By Mark Lewis and Daivi Rodima-Taylor

The Geddes Language Center of Boston University is one of the integral partners of our NEH-funded Research Project on Ajami Literature and the Expansion of Literacy and Islam: The Case of West Africa. The Geddes Language Center is a full-service language learning facility dedicated to providing an extensive humanities resource for the College of Arts and Sciences and the Boston University community. Founded in 1960, the mission of the Geddes Language Center is to support the teaching and learning of languages, literatures, cultures, and film as faculty introduce new learning modalities and resources, both in the classroom and online.

The staff of the BU Geddes Language Center

 

The collaboration with the Geddes Digital Humanities Team under the leadership of Mark Lewis provides a unique multi-media component to our archival and research project. Geddes web designer Alison Parker and director of programming Shawn Provencal provide the website design and coding elements to accommodate the digital repository and display of Ajami manuscripts, their transcriptions and French and English translations, in four West African languages – Wolof, Mandinka, Hausa and Fula. Video resources specialist Frank Antonelli processes and edits video and audio files that form an important part of the NEH Ajami project, and advises project scholars on the use of multi-media equipment.

Geddes has a long-standing collaboration with the BU African Studies Center. This includes the African Language Materials Archive (ALMA) that is a multi-partner project focusing on the promotion and documentation of literature and literacy in the languages of Africa. This archive holds a collection of cassette recordings from the 1980s, made during field research in a number of different Sahelian and desert countries. Many of the transcriptions accompanying these recordings were translated into Western languages, mostly French or English. This collection, known as At the Desert’s Edge, involved hundreds of interviews of every-day people in traditional societies. Researchers engaged them in discussions of the ecological conditions of their existence and the state of the environment in their countries.

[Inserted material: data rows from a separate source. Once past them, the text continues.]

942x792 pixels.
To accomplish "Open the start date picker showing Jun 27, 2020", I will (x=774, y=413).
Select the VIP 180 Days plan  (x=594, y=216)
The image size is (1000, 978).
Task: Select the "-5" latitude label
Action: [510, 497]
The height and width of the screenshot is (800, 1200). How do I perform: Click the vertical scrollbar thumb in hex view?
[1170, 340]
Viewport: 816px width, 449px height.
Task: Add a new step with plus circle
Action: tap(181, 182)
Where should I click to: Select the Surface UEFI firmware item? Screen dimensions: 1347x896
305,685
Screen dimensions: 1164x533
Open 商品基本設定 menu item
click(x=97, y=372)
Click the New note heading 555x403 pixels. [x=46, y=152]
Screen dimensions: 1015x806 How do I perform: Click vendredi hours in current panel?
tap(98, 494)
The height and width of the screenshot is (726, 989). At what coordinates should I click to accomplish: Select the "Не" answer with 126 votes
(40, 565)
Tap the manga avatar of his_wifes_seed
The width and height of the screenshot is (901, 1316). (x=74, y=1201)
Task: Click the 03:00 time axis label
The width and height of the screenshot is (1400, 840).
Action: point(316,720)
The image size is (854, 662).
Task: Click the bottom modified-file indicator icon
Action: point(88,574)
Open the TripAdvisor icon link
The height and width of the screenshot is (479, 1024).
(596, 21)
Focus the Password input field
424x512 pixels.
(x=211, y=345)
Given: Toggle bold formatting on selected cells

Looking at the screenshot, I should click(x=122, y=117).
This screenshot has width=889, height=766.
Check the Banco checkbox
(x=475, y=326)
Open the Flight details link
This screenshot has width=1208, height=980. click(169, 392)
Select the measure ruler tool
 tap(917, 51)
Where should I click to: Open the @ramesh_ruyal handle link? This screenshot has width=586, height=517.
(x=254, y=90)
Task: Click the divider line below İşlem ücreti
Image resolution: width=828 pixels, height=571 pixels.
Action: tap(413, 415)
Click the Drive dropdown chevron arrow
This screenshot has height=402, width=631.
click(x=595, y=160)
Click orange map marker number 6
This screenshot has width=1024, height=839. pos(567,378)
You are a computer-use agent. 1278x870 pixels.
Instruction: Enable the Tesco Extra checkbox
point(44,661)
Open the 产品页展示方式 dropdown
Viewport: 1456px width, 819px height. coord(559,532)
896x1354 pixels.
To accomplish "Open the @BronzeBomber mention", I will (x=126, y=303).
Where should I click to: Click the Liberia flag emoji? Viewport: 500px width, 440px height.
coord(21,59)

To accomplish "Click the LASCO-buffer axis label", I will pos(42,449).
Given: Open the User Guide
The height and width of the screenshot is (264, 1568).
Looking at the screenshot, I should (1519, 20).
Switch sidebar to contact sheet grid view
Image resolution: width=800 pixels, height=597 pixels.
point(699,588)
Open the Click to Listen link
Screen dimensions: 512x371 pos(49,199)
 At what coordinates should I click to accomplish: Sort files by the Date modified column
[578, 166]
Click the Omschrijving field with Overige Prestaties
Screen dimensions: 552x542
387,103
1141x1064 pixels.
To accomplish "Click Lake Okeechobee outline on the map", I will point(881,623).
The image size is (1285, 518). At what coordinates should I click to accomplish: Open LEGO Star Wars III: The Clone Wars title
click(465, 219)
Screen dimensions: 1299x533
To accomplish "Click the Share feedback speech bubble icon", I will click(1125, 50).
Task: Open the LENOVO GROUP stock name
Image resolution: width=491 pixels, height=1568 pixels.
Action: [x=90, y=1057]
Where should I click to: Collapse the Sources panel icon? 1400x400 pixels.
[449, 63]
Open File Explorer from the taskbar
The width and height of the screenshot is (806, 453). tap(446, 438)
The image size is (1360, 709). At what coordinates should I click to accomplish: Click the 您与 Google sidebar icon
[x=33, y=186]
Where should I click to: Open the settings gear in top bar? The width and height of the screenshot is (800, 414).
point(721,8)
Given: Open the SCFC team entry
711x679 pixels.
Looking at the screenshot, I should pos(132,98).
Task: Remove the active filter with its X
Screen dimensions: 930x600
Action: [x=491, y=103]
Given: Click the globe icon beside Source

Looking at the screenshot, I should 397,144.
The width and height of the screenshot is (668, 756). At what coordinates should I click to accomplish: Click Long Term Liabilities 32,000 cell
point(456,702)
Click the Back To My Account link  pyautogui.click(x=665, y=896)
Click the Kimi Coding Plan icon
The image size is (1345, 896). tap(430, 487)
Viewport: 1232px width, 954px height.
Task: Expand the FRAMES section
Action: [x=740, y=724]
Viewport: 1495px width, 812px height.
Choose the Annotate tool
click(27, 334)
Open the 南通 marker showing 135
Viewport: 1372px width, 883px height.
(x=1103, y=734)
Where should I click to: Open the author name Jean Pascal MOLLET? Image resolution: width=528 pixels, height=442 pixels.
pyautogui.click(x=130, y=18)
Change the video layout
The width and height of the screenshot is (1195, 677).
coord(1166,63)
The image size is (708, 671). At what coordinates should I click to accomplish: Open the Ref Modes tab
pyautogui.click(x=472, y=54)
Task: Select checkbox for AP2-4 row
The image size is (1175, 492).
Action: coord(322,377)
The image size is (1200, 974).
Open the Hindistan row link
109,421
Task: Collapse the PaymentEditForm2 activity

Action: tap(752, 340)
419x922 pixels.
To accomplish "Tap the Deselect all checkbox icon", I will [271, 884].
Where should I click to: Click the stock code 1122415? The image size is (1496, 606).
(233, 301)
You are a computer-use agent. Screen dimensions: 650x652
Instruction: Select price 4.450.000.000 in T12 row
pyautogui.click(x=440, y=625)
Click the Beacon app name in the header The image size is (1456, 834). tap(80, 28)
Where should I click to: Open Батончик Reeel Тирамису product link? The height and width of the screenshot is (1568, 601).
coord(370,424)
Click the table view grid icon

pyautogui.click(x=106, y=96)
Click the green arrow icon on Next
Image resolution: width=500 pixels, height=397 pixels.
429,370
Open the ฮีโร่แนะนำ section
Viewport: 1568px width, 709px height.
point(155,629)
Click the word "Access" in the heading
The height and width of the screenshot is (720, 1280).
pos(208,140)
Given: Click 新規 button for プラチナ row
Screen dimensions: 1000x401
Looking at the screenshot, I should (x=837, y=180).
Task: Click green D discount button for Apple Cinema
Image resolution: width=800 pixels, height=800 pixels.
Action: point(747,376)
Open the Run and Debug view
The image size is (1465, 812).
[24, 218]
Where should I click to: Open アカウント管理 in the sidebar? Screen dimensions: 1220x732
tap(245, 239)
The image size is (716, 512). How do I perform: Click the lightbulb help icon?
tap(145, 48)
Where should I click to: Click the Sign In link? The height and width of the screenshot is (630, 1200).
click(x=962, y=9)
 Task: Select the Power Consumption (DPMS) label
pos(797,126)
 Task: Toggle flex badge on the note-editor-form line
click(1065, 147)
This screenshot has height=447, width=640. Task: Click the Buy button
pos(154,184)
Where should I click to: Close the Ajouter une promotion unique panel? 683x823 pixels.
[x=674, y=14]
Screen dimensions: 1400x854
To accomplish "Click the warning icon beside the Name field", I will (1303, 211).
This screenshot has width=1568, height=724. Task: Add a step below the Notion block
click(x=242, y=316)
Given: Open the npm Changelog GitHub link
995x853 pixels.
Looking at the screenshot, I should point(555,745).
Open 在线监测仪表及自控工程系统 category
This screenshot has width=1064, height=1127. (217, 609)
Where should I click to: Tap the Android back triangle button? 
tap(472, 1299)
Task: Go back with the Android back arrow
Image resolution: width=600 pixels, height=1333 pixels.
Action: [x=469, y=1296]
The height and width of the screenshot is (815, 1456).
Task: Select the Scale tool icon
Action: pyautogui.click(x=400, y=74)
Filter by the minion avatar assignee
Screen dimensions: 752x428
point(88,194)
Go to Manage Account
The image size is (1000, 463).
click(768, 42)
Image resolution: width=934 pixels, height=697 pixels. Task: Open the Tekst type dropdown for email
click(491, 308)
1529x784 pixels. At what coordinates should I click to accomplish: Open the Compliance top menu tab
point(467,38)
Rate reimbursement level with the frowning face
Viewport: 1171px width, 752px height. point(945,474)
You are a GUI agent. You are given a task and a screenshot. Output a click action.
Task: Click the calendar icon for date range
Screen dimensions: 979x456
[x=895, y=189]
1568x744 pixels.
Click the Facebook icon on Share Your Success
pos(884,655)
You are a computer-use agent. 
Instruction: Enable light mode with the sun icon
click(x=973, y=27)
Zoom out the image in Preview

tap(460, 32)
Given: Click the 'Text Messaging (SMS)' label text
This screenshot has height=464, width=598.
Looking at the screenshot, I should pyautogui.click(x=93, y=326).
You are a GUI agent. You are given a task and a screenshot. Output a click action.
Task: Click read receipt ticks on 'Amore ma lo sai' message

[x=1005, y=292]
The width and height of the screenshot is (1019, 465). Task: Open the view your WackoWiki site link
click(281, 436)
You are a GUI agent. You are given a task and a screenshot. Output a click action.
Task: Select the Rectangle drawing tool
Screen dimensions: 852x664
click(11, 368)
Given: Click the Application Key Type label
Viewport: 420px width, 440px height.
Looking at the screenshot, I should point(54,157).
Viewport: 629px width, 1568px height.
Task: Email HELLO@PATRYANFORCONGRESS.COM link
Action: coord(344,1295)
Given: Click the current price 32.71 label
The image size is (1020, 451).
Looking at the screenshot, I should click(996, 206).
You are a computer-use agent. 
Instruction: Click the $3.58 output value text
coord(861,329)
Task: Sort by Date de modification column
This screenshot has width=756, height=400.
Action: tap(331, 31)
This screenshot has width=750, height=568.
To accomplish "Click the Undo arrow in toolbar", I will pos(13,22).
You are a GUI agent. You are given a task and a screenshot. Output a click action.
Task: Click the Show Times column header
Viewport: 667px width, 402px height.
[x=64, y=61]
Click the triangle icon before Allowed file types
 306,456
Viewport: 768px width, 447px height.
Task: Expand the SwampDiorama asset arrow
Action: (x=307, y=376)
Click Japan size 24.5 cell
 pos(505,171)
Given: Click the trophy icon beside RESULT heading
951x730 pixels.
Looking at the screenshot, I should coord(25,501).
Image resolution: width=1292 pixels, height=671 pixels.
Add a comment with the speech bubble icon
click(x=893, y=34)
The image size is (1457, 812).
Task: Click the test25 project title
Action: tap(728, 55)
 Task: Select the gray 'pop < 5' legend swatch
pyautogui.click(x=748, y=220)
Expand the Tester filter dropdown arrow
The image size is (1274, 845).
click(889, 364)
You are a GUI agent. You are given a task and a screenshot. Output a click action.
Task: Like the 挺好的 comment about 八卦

The countries that are part of the ALMA project are Burkina Faso, Chad, Ethiopia, Mali, Niger, Senegal, and the Sudan. The project represents one of the largest digitization initiatives the Geddes Language Center has undertaken in more than a decade, and will likely continue for the foreseeable future. All coordination and technical work is done by Frank Antonelli, Video Resources Specialist. The primary material of this collection was digitized during the years of 2016-2019.